O economista-chefe do Banco Fibra, Cristiano Oliveira, observa que a propensão a poupar do brasileiro não aumentou. Para ele, o aumento da captação líquida da caderneta é resultado de mera transferência de aplicações, e a taxa de poupança merece uma investigação mais aprofundada para determinar o peso da economia das pessoas físicas.

“Provavelmente as pessoas que receberam renda maior conseguiram poupar. Não significa que a propensão a poupar aumentou. A poupança precaucional pode ser positiva, mas eu não comemoraria isso porque as pessoas pouparam auxílio emergencial”, diz.

A questão é que a parcela mais rica, na avaliação de Oliveira, não irá expandir os gastos e, portanto, não contribuirá mais com o consumo. “Aqueles que pouparam auxílio até poderiam sustentar o consumo num patamar não tão baixo, mas a tendência é o consumo diminuir por aumento do desemprego”, observa.

Rodrigo Franchini, sócio da Monte Bravo Investimentos, concorda. Como o brasileiros nunca ou por grandes desastres ou períodos de doença e guerra, não tem a propensão a poupar e acabou fazendo isso “na marra” durante a pandemia da Covid-19. A grande questão é se essa reserva, formada a muito custo, será usada para consumir.

“O grande ponto de discussão para o ano que vem é confiança do consumidor. Será que ele vai ter confiança para se endividar a médio e longo prazo? Acho que o movimento é de se manter mais poupador, estável, e guardar essa reserva, do que usar essa reserva para o consumo”, avalia.

Esse consumo poderá ocorrer se o consumidor sentir confiança no emprego e na renda. Caso contrário, a tendência é de aumento da poupança. “A majoritária procura pelo investimento conservador, que é a caderneta, é reserva de muito curto prazo. Se ele não vai assumir risco para volatizar, ele não vai assumir o risco de gastar essa reservar num curto espaço de tempo porque não tem segurança para gastar, nem para arriscar”, diz.

__________________________________________________

### Explorar o material
a: Traduza para o inglês a seguinte frase do texto sobre a poupança dos brasileiros: “Esse consumo poderá ocorrer se o consumidor sentir confiança no emprego e na renda.”
b: Reproduza a passagem do texto sobre a poupança dos brasileiros que se inicia com as palavras “O economista-chefe do” e se encerra com “das pessoas físicas.”.
A listagem constitui material independente do texto acima.

### Listagem fornecida
__________________________________________________

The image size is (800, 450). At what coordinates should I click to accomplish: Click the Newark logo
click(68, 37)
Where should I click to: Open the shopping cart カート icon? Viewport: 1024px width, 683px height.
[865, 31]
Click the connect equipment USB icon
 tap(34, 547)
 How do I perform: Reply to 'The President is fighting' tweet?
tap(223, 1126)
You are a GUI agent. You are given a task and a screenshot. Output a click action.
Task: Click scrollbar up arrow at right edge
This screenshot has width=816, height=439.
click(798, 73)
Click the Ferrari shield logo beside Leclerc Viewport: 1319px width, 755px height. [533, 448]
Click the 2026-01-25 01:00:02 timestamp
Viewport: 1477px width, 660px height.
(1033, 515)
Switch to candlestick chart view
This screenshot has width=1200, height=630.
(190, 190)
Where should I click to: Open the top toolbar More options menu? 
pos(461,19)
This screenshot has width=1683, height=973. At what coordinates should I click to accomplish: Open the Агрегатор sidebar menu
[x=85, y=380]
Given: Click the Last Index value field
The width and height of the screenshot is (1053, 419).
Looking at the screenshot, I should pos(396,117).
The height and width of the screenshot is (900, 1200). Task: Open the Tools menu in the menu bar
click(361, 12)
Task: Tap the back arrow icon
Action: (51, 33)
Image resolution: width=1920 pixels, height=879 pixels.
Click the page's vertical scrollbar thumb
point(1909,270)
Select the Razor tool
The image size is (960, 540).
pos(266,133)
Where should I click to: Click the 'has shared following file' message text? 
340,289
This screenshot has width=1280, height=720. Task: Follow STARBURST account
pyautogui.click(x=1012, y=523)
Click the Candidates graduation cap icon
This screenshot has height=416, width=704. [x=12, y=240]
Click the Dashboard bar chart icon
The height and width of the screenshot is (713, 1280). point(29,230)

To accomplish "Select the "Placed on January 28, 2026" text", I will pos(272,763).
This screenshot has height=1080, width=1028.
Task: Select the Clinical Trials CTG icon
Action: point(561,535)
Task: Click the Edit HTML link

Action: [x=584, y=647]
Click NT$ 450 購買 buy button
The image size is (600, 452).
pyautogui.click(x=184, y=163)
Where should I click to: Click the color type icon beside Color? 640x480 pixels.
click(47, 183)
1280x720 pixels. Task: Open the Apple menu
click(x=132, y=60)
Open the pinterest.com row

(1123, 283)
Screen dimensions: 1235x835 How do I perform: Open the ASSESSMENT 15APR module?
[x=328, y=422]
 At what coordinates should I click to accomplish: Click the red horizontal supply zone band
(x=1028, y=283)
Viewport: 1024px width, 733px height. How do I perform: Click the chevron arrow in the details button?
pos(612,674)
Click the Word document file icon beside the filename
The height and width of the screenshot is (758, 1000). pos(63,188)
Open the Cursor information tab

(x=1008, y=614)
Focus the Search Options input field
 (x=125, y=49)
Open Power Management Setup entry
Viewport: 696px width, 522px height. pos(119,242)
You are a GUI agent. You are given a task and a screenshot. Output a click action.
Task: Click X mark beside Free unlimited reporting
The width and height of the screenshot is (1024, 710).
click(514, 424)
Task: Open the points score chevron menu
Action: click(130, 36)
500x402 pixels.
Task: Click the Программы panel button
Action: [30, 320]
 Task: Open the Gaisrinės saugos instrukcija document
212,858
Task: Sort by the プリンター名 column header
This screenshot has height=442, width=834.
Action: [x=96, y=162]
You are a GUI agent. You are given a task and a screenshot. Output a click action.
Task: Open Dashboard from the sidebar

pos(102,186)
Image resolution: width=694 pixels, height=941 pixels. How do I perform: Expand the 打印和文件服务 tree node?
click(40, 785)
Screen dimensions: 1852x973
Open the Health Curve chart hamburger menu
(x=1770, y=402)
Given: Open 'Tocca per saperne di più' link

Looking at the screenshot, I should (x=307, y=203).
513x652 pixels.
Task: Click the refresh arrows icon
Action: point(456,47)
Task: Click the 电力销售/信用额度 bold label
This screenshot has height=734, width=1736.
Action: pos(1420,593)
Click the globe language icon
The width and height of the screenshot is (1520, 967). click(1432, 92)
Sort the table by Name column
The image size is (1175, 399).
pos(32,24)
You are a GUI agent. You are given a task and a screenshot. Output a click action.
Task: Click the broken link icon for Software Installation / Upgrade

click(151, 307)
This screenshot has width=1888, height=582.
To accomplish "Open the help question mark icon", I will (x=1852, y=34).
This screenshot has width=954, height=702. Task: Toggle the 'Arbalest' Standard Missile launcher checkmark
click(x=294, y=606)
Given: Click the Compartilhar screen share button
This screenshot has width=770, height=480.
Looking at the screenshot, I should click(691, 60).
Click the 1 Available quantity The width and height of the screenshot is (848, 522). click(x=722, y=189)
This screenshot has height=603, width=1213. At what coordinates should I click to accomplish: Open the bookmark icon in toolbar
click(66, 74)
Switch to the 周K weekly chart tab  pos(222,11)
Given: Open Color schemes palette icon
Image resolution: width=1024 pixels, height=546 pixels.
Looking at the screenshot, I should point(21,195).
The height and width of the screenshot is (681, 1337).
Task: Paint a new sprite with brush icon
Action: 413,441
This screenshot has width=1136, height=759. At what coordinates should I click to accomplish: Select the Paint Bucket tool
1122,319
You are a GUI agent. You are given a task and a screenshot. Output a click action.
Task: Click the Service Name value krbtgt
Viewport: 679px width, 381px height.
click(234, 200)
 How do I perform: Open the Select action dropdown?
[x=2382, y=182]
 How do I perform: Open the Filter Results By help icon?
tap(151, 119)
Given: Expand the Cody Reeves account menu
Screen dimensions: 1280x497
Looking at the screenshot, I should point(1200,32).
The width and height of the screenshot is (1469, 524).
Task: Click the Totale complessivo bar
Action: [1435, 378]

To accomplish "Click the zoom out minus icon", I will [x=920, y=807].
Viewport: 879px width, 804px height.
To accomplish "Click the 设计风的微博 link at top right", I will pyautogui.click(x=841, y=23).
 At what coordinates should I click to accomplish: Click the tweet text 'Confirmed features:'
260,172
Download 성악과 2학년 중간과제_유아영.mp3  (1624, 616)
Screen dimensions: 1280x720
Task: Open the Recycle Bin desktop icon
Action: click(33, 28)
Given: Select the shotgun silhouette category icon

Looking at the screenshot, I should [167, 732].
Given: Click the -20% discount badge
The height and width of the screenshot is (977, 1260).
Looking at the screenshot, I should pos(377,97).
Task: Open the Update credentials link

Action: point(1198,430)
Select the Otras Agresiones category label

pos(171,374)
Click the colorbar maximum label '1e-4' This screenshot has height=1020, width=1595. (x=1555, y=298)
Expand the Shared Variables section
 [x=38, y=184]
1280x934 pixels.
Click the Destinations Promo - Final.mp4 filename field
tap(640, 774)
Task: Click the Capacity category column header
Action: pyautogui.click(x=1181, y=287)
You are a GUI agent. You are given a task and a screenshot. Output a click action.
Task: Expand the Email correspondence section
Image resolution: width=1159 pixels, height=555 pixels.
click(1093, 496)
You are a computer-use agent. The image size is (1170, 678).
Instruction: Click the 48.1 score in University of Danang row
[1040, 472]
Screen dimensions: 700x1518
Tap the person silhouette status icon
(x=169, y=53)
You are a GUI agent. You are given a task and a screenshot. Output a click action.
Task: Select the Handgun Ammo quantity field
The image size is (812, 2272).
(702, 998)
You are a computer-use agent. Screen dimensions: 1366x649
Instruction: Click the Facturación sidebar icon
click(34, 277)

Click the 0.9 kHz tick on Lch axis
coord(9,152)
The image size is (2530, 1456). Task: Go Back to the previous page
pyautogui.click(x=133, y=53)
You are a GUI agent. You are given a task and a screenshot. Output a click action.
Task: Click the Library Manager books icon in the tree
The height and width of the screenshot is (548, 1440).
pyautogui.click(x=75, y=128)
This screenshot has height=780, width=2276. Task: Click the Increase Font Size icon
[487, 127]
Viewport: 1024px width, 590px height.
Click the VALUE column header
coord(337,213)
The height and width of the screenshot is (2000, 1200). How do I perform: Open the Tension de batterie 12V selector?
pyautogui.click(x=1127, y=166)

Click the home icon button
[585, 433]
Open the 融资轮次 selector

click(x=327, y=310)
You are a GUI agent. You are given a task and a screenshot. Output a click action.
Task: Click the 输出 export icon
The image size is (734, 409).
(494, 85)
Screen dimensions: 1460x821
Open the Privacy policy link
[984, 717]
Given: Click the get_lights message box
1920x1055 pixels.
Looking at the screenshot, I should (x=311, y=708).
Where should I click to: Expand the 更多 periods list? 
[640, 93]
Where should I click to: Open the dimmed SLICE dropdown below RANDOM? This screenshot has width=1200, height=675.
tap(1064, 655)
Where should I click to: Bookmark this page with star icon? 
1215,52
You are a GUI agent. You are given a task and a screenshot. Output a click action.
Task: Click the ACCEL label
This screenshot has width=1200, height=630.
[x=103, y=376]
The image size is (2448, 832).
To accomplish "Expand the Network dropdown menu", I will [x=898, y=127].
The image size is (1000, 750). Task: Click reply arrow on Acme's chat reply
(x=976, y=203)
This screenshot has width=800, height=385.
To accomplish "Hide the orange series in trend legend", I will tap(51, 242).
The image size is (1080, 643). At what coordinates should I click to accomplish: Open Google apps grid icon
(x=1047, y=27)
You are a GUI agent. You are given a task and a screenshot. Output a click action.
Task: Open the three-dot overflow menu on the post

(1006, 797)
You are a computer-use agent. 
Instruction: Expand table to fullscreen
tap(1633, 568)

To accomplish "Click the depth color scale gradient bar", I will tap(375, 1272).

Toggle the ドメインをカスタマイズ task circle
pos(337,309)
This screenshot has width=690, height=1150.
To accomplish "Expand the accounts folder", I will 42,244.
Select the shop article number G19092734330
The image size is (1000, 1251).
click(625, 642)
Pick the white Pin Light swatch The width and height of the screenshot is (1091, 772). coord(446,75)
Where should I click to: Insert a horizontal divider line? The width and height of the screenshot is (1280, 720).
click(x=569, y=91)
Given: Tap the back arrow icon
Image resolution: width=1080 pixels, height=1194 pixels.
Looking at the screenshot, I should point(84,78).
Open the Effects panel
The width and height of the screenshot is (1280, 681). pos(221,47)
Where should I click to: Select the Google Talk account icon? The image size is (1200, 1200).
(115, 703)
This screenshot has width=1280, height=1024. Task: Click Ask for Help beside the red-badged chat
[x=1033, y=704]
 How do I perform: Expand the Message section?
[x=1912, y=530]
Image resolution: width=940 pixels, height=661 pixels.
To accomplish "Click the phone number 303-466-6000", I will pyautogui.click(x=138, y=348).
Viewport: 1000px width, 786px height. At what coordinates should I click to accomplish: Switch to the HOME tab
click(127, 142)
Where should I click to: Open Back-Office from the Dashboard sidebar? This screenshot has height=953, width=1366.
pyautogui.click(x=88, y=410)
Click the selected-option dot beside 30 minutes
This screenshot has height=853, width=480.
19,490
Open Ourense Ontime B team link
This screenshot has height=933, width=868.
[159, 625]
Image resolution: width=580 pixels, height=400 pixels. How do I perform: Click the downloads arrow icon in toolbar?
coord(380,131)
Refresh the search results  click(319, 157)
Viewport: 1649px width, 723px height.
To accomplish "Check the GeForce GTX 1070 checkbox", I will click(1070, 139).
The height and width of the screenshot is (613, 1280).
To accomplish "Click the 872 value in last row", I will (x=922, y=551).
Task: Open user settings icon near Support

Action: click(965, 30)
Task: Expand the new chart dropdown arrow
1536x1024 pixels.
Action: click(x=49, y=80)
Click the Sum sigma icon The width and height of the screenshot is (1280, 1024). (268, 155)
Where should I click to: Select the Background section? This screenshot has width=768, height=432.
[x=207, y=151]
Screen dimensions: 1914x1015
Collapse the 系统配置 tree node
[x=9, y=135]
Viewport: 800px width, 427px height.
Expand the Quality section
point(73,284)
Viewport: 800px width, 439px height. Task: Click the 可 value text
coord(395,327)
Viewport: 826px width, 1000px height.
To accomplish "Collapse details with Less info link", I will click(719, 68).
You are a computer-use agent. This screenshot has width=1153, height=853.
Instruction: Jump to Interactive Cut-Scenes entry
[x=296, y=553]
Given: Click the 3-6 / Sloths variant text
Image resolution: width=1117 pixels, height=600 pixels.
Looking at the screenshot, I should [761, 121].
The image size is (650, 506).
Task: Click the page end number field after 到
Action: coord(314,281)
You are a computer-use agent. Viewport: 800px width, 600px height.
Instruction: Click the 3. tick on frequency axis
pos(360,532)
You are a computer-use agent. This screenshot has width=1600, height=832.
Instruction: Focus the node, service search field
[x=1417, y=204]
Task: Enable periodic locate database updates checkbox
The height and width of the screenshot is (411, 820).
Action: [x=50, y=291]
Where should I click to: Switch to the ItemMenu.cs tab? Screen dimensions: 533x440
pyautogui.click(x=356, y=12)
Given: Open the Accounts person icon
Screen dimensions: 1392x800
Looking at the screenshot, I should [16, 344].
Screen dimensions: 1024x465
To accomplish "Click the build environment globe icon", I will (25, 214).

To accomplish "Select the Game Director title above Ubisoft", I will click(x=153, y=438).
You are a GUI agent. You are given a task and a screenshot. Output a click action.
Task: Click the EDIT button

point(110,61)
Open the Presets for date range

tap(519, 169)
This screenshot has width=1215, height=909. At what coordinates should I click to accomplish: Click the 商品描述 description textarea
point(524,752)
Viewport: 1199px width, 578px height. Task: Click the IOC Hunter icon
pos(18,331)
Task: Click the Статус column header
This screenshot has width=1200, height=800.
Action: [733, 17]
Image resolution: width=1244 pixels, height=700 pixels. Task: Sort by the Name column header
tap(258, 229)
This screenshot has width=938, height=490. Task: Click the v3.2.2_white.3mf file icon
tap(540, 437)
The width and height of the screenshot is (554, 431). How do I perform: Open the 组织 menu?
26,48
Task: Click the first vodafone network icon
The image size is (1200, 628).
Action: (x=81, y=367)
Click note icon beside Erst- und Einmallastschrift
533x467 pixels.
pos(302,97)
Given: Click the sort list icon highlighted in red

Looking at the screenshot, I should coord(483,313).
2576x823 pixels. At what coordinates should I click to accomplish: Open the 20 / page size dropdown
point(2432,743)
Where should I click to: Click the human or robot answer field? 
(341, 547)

__________________________________________________

### Respostas das tarefas
a: This consumption may take place if consumers feel confident about their jobs and income.

b:
O economista-chefe do Banco Fibra, Cristiano Oliveira, observa que a propensão a poupar do brasileiro não aumentou. Para ele, o aumento da captação líquida da caderneta é resultado de mera transferência de aplicações, e a taxa de poupança merece uma investigação mais aprofundada para determinar o peso da economia das pessoas físicas.